The Digital Britain report plainly emphasised DAB radio as the future of audio broadcast services in the UK. It under-emphasised however the fact that to survive, a new model of funding and customer acceptance had to be found and that technically DAB is struggling. DAB needs to move to DAB+ to allow more services with better quality to be deployed but that obsoletes almost every DAB radio currently in use – a wasted investment for listeners. It did mention the other challenge – that their is no real worldwide standard in use and radio equipment is to end up country specific based on the current path. Not maybe a huge issue, but a poor one at that for radio equipment manufacturers who will struggle with international scale.

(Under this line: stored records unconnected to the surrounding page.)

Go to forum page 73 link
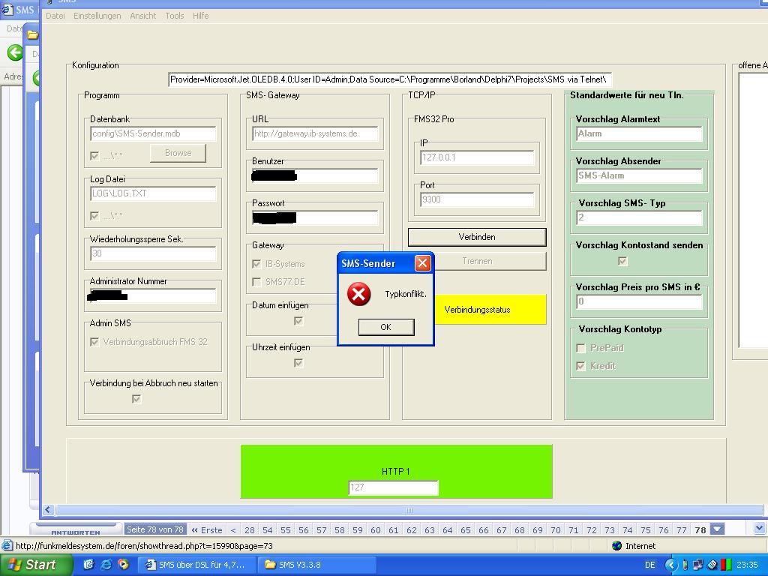The height and width of the screenshot is (576, 768). coord(609,530)
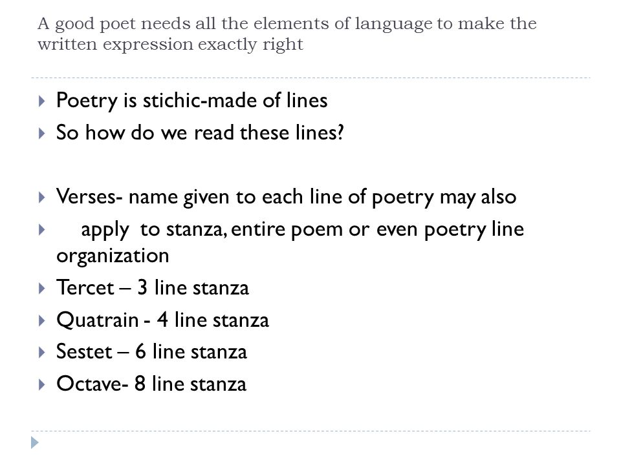
Task: Click the bullet arrow next to Octave
Action: coord(41,384)
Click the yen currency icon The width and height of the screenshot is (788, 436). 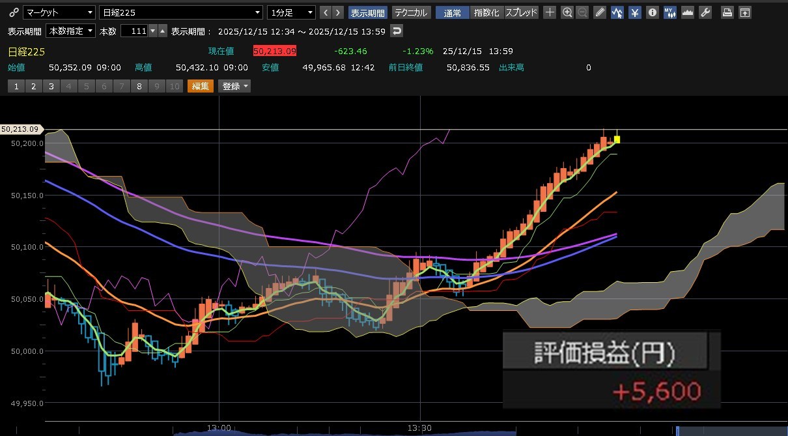(x=635, y=12)
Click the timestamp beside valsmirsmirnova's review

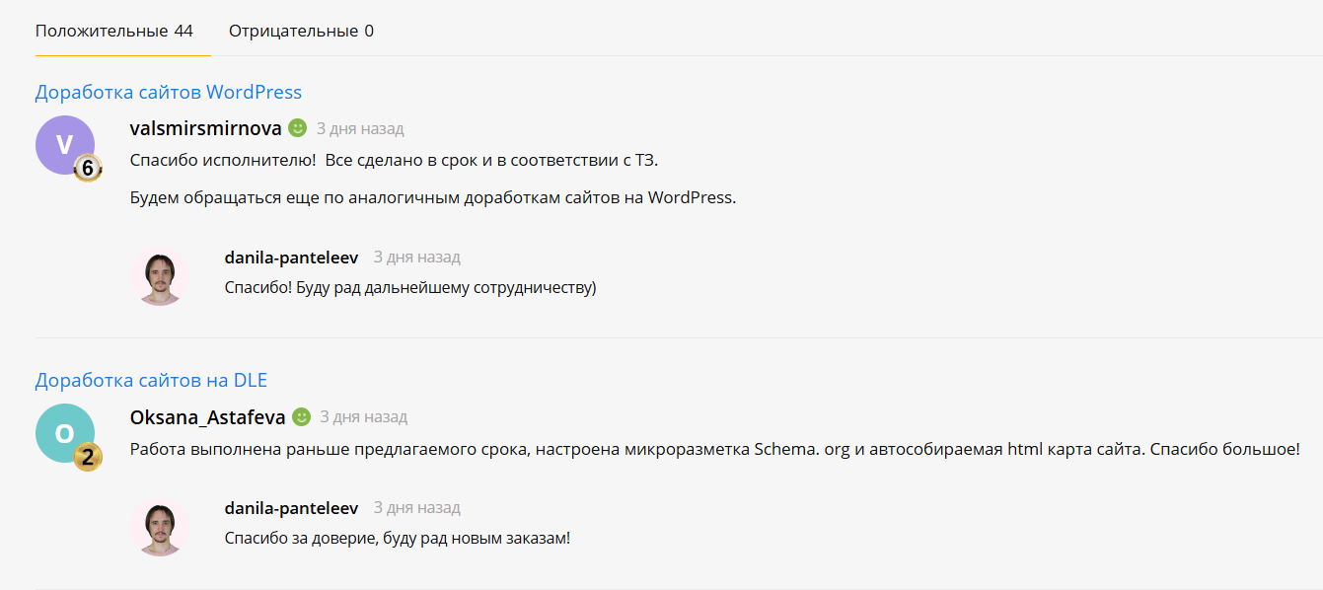360,128
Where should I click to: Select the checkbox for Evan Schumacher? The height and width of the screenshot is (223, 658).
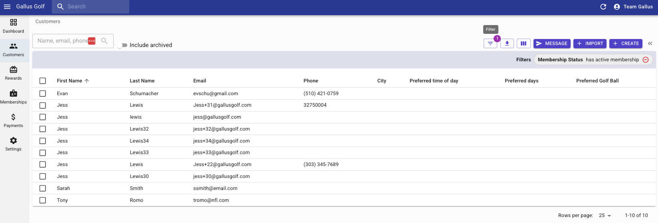coord(43,94)
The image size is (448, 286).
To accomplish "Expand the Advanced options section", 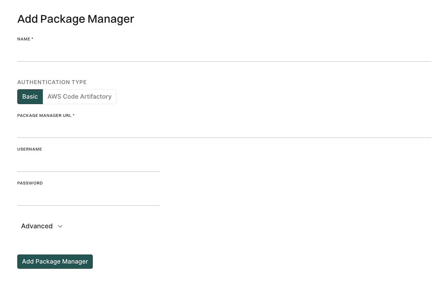I will click(x=37, y=226).
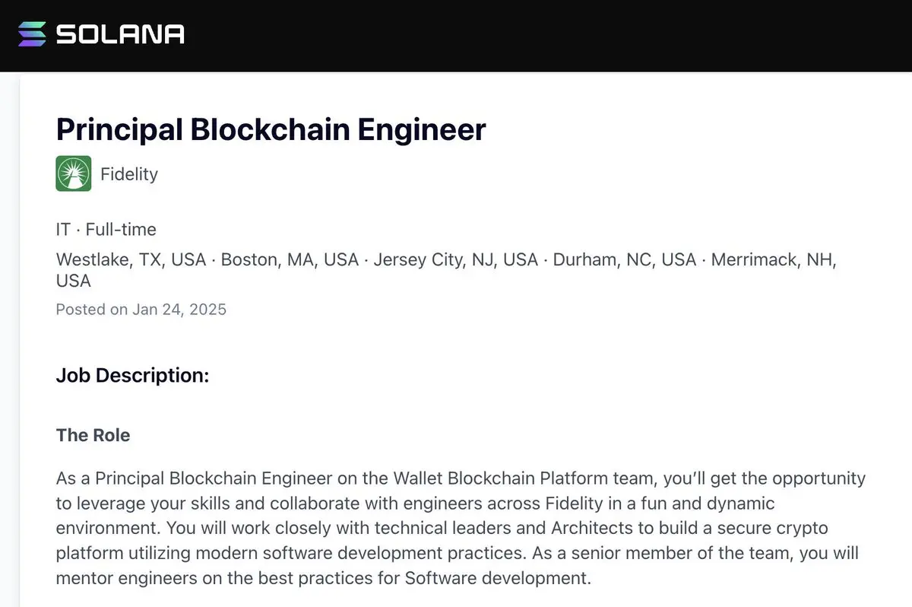The height and width of the screenshot is (607, 912).
Task: Click the Principal Blockchain Engineer title
Action: pos(271,129)
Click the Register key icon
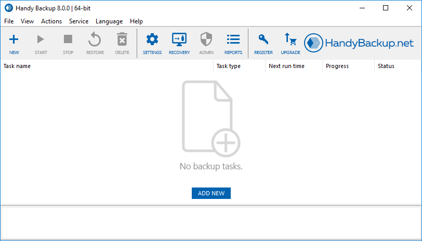 click(x=263, y=39)
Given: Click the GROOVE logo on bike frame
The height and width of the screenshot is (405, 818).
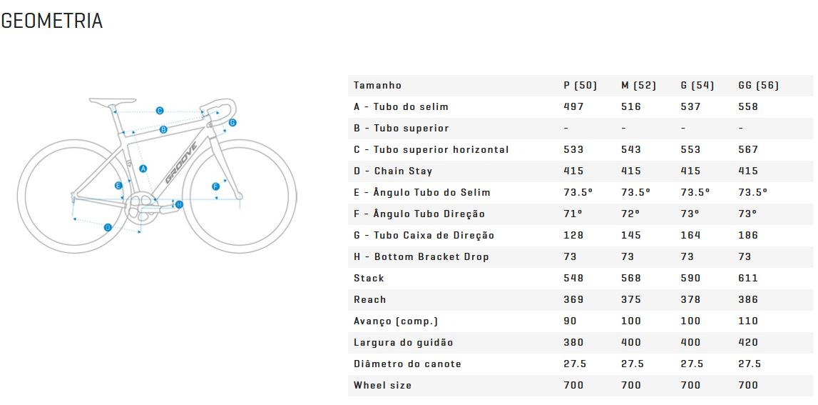Looking at the screenshot, I should [182, 163].
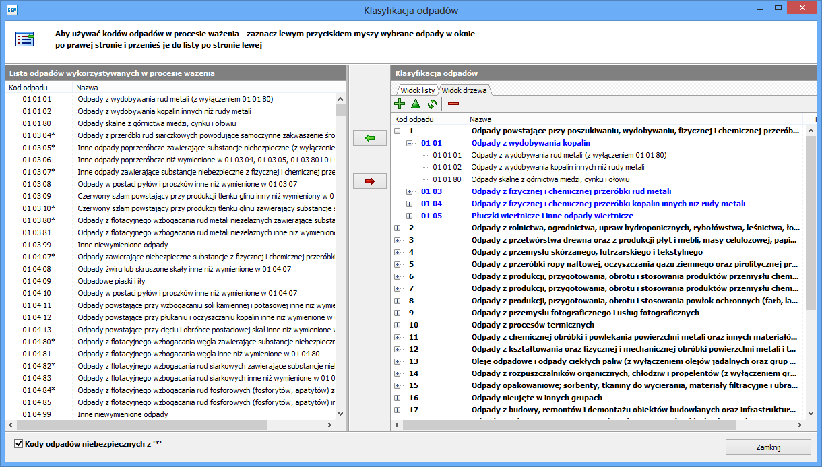This screenshot has width=822, height=467.
Task: Collapse top-level waste group 1
Action: [x=398, y=131]
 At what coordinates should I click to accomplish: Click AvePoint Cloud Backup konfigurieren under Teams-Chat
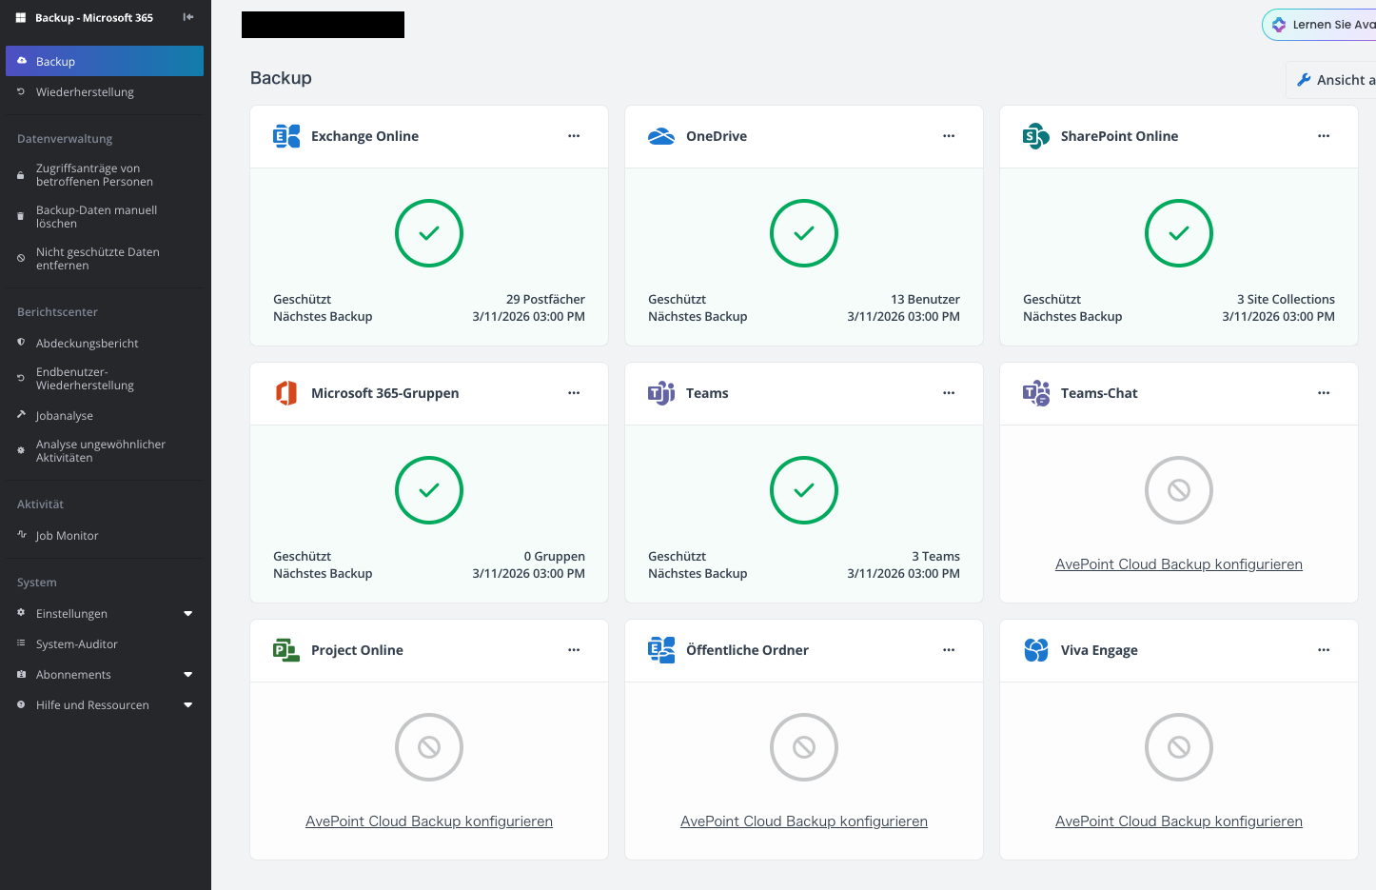pos(1179,564)
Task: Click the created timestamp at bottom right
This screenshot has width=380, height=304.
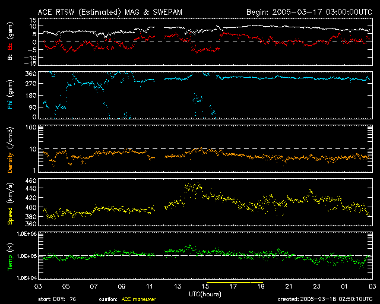Action: tap(328, 299)
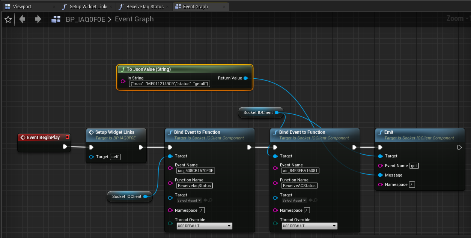Click the back navigation arrow
The height and width of the screenshot is (238, 471).
22,19
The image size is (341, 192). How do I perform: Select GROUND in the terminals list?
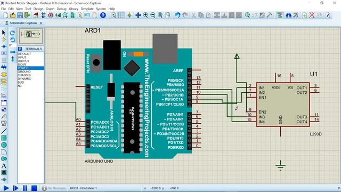(24, 71)
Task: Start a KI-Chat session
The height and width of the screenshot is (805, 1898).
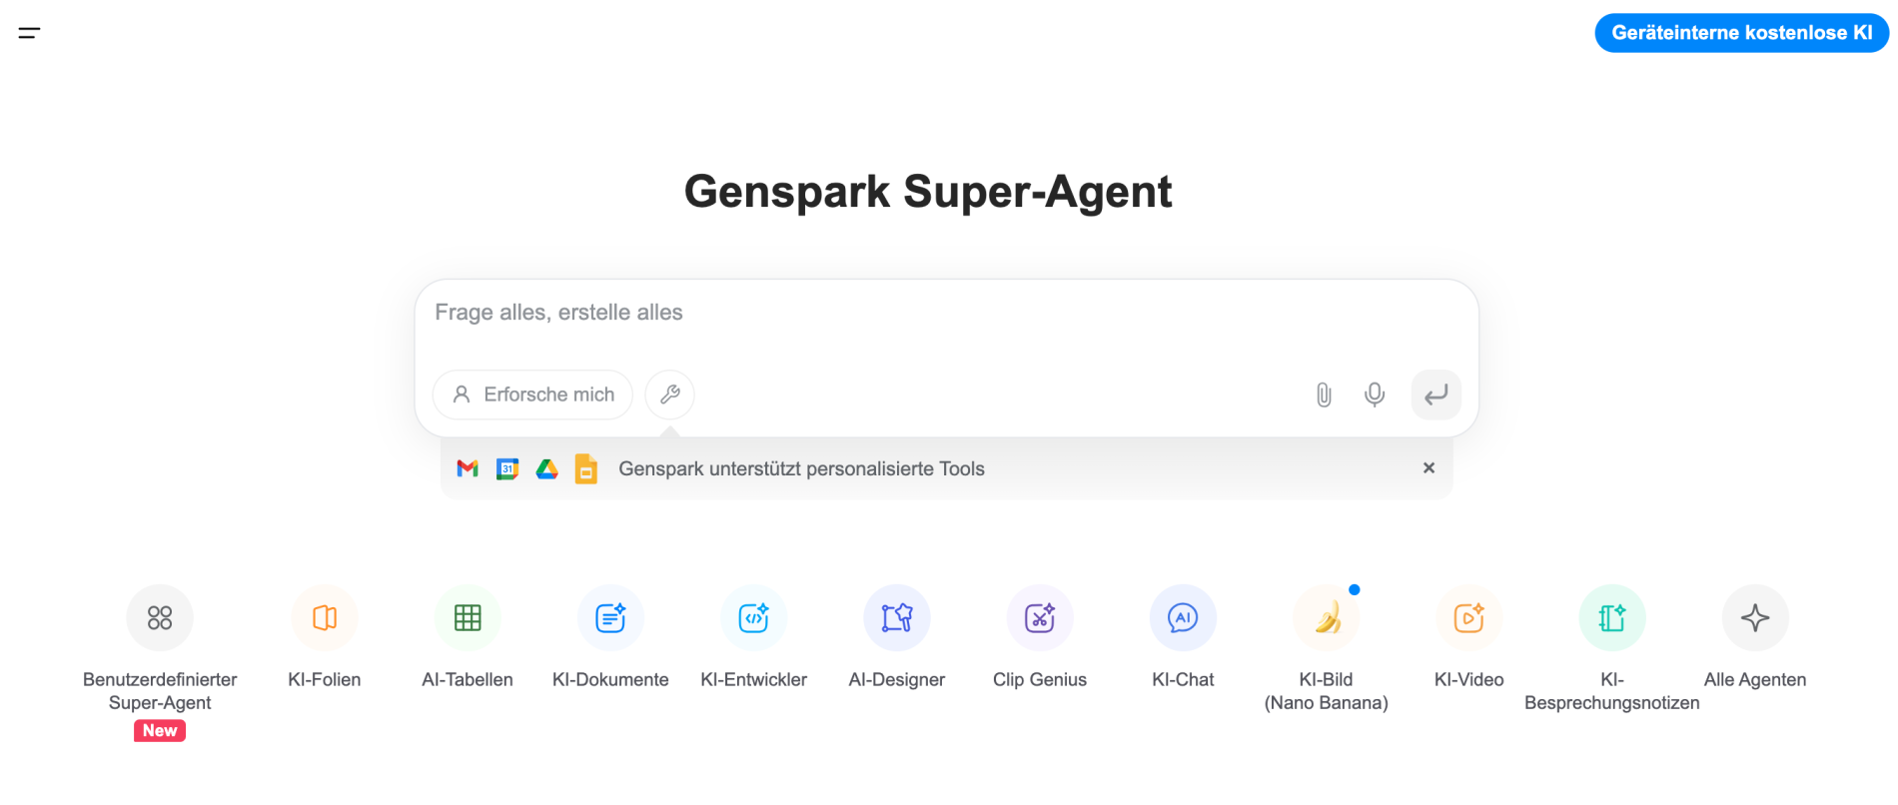Action: tap(1183, 618)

The report plainly did not investigate what could be the real future of radio in the UK and worldwide – as an audio service being multicast or unicast over IP networks, which themselves could be fixed-line or wireless. These devices and services are software driven and are worldwide in nature already, with equipment and software already on the market allowing the listener to pick from thousands of radio stations from all over the world and to listen pretty much anywhere for fixed line, and anywhere in the 3G and Wifi covered regions of the UK. This is without stepping towards the evolving music/spoken word podcast market that is only being held back by those rigid old world business models that content owners are clinging to.
The coming four years in my belief will see the end of DAB and the growth of 3G based audio devices, whether phone or dedicated device, for the future mobile audio consumer and WiFi based devices for in-home use. This will be helped greatly by the increasing popularity of non-mainstream content producers bypassing the big media organisations. What do you think?